(Beginning of Provided data)
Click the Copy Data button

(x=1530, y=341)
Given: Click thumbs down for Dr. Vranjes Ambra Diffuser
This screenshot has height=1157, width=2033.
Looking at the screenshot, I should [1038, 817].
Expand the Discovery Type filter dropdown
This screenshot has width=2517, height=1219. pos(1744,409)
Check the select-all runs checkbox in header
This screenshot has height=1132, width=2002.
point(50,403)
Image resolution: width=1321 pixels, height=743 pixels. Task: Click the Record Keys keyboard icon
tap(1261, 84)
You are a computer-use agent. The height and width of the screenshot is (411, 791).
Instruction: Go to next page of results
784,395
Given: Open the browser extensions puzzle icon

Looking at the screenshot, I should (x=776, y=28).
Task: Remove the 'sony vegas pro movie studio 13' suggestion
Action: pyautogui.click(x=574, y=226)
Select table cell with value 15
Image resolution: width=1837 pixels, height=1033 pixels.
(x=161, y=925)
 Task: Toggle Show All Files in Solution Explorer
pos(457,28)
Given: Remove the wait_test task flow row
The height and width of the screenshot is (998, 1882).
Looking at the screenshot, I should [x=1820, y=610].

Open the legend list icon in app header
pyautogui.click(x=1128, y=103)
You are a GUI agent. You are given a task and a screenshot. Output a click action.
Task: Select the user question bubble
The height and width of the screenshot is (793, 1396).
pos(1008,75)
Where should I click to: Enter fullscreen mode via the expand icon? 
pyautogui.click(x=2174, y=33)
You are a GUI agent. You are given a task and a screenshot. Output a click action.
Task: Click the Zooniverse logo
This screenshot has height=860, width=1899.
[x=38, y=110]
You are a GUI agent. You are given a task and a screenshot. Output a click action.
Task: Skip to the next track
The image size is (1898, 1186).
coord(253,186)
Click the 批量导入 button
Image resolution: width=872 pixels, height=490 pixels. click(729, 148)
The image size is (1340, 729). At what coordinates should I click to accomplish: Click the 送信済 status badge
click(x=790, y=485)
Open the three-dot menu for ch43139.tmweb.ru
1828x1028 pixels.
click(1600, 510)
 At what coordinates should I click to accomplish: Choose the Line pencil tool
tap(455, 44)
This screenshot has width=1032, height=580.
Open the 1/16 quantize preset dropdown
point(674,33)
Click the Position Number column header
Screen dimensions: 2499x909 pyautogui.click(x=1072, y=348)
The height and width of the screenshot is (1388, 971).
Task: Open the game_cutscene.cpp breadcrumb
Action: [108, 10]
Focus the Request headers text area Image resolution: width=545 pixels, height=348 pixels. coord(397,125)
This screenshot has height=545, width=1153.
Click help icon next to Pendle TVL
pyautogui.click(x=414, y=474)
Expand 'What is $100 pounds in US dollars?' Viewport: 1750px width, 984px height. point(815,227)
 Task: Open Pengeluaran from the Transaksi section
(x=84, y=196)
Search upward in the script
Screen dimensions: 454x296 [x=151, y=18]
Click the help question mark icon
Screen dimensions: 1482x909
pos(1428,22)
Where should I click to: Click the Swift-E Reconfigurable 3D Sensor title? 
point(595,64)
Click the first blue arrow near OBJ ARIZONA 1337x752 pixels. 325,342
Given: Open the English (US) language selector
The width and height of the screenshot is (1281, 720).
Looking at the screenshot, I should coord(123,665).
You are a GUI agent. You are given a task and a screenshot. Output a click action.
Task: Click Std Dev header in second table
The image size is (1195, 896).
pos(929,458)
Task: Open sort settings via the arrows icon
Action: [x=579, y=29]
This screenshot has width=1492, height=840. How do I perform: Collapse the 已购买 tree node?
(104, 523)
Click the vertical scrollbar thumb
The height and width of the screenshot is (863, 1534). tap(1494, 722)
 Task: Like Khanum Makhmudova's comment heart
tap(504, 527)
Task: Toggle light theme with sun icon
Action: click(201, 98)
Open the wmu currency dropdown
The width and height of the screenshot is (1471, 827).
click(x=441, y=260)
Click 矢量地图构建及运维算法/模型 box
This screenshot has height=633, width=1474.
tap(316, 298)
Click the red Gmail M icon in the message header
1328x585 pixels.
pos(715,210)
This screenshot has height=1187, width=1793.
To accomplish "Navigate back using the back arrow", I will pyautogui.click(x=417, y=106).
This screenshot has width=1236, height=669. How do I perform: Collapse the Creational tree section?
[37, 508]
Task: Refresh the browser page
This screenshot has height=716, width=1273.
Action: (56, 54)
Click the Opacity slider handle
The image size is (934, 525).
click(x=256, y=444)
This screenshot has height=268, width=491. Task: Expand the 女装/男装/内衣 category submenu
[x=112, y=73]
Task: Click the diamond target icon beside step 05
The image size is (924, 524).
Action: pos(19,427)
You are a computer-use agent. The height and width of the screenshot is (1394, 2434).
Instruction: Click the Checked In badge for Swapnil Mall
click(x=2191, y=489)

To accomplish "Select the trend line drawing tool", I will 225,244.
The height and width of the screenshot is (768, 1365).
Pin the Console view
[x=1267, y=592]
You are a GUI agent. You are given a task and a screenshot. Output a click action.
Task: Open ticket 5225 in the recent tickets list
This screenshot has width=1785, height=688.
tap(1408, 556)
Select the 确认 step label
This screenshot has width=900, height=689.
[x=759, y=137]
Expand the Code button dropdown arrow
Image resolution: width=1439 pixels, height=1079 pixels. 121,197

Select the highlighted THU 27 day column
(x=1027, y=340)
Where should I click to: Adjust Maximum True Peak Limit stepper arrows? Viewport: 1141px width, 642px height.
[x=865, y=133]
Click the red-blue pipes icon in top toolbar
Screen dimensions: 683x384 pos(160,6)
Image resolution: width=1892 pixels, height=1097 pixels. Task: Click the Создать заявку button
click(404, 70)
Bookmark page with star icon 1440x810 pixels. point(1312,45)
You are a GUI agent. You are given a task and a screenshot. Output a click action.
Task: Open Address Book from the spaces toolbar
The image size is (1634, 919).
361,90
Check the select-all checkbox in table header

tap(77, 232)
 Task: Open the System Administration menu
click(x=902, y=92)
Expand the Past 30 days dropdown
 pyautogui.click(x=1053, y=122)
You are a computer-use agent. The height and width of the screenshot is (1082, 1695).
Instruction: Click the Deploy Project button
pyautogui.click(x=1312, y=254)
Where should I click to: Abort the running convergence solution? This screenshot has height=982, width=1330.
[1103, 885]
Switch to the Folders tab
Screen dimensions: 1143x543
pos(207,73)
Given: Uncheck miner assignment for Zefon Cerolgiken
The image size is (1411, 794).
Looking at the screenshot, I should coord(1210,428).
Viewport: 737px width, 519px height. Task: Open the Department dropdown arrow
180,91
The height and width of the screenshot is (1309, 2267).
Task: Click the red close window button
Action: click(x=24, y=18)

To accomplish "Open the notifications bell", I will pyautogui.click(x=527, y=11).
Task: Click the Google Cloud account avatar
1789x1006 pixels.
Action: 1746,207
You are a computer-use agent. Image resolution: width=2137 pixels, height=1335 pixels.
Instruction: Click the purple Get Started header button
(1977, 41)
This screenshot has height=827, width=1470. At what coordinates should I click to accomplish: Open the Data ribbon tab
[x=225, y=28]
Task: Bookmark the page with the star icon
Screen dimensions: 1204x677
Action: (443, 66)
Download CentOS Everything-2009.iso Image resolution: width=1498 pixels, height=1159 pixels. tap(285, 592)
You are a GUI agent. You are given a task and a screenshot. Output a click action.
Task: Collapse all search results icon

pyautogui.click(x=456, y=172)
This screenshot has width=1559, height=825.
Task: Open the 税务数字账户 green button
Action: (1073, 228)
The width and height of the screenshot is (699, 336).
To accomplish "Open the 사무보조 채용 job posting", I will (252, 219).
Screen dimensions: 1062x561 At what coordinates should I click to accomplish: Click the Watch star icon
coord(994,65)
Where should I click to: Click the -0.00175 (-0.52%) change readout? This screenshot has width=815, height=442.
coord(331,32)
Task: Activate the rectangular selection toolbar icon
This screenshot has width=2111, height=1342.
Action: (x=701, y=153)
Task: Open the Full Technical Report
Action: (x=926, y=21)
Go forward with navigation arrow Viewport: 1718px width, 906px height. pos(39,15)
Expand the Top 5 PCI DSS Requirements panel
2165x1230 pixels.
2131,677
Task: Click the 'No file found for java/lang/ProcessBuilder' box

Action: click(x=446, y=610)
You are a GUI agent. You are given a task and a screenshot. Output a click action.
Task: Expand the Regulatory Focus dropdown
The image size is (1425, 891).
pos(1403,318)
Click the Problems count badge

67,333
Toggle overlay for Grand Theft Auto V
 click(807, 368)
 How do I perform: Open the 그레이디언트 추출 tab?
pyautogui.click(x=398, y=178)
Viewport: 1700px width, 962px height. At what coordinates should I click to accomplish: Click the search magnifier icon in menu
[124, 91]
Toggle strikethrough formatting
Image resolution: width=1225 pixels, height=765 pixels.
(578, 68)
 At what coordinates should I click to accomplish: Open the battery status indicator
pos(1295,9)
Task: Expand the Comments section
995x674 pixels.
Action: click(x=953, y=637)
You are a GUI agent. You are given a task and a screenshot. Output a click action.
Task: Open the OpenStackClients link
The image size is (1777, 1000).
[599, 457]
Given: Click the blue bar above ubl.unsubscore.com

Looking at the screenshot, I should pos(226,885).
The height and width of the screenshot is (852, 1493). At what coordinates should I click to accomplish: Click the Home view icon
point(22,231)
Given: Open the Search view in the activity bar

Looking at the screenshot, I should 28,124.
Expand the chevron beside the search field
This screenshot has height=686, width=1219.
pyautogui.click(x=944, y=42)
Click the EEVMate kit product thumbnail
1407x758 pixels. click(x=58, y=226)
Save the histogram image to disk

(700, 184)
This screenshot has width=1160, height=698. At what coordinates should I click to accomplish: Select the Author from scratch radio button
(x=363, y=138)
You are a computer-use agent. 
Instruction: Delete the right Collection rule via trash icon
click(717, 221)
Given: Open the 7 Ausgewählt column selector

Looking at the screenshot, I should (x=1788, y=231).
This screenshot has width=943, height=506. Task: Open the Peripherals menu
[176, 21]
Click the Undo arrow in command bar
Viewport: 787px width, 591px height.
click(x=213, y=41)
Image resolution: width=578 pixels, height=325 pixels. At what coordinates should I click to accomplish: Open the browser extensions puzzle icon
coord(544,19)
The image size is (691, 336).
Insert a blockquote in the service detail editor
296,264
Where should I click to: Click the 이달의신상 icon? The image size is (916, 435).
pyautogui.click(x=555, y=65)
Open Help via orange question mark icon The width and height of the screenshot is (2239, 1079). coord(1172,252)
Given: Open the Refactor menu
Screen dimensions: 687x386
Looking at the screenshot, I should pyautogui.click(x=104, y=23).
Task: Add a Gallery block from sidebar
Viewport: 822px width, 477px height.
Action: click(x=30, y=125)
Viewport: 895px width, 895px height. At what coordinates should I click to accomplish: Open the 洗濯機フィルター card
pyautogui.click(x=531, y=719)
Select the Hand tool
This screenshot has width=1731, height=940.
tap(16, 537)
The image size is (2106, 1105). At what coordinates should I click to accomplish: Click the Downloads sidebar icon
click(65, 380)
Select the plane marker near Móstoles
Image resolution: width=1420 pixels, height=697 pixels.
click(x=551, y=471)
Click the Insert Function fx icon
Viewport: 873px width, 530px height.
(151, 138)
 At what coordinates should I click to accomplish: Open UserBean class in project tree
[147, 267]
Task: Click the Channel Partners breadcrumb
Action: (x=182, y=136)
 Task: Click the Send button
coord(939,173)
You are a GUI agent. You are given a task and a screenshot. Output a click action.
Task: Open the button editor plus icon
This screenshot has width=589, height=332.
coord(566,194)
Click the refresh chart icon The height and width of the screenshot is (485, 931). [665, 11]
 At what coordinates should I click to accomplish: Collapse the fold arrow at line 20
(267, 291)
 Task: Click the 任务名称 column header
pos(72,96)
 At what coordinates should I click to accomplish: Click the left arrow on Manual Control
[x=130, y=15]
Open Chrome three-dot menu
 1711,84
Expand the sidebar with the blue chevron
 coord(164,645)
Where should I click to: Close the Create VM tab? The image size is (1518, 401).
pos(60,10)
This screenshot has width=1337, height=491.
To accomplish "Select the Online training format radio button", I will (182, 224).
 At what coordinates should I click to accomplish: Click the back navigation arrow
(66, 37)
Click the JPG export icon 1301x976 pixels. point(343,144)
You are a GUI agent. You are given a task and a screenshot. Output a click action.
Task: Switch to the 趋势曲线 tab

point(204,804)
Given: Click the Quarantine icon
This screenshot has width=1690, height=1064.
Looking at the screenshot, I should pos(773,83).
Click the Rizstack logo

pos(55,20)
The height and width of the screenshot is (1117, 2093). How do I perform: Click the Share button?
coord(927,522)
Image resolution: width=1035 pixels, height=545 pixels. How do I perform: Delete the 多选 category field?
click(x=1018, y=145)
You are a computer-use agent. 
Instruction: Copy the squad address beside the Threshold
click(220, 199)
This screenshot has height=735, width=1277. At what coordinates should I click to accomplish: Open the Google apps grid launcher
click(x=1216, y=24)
(End of Provided data)
> [Task prompt] All lines from the line containing "This screenshot has width=1337, height=491." through the last line of the data are to be repeated exactly; no other line belongs in the answer.

> [Problem solution]
This screenshot has width=1337, height=491.
To accomplish "Select the Online training format radio button", I will (182, 224).
 At what coordinates should I click to accomplish: Click the back navigation arrow
(66, 37)
Click the JPG export icon 1301x976 pixels. point(343,144)
You are a GUI agent. You are given a task and a screenshot. Output a click action.
Task: Switch to the 趋势曲线 tab

point(204,804)
Given: Click the Quarantine icon
This screenshot has width=1690, height=1064.
Looking at the screenshot, I should pos(773,83).
Click the Rizstack logo

pos(55,20)
The height and width of the screenshot is (1117, 2093). How do I perform: Click the Share button?
coord(927,522)
Image resolution: width=1035 pixels, height=545 pixels. How do I perform: Delete the 多选 category field?
click(x=1018, y=145)
You are a computer-use agent. 
Instruction: Copy the squad address beside the Threshold
click(220, 199)
This screenshot has height=735, width=1277. At what coordinates should I click to accomplish: Open the Google apps grid launcher
click(x=1216, y=24)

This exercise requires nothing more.